The Supreme Court of NSW recently considered whether a transfer of lease between joint tenant lessees required the consent of the landlord.
The same case also considered whether the consent to transfer was reasonably withheld. The relevant lease was a retail lease which was caught by the Act.
Was consent required?
In this matter there were two individuals as lessees and they held the lease as joint tenants. The purported transfer of the lease was by one joint tenant lessee to the other.
Clause 3.8 of the lease mirrored the provisions of Sections 39 & 41 of the Act and in particular noted that the lessee was not to assign or transfer the lease without the written consent of the lessor.
It was argued that consent to the transfer was not required as the transferor and the transferee were joint tenants and accordingly, the transfer was not in truth a transfer or assignment but a release by the outgoing tenant of his interest as joint tenant in the lease.
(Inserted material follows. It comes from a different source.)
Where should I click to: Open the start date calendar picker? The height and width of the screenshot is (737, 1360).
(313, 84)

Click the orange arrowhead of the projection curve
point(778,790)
Rejecting this view, the Court held that the expression ‘assign’ where used in Section 41 of the Act and in clause 3.8 of the Lease includes a “transfer of the legal estate from A and B to A alone in a situation where ‘one joint tenant drops out’ ”.
Accordingly, if a lease requires landlord consent be obtained to any transfer of the lessee’s interest in the lease, then a transfer of lease between joint tenant lessees requires landlord consent.
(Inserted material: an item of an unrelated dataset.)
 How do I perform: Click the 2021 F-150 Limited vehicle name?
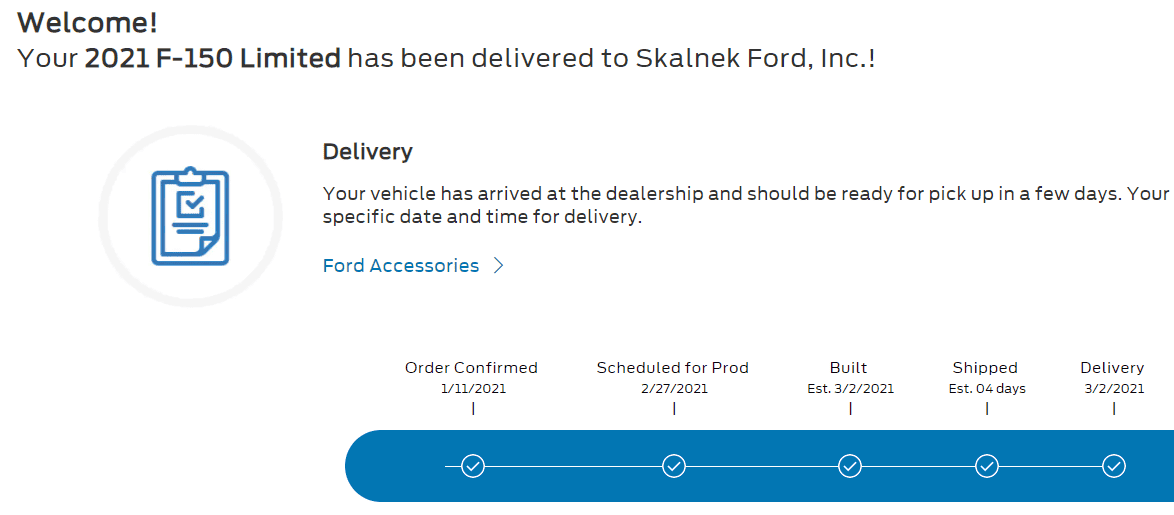point(213,58)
Was consent unreasonably withheld?
As a result of Section 39 of the Act (mirrored in clause 3.8(b) of the lease), the lessor was only entitled to withhold consent to the transfer on the grounds set out therein.
On the facts of the case it was held that the lessor had reasonably required and requested information concerning the continuing lessee’s financial standing and (in breach of Section 41(1) of the Act and clause 3.8(c) of the lease) this was not provided. The Court found that the lessor had not unreasonably withheld consent.
The right to assign a lease and the procedure to be followed in order to effect the assignment and the issue whether the consent of the lessor is required are important aspects of leasing which require careful consideration by lessees and lessors.
If a lessee is intending to sell its business and needs to transfer the lease, it should provide the lessor with a reasonable time to consider the request for consent and provide at the one time all relevant information the lessor needs in order to consider the application for consent.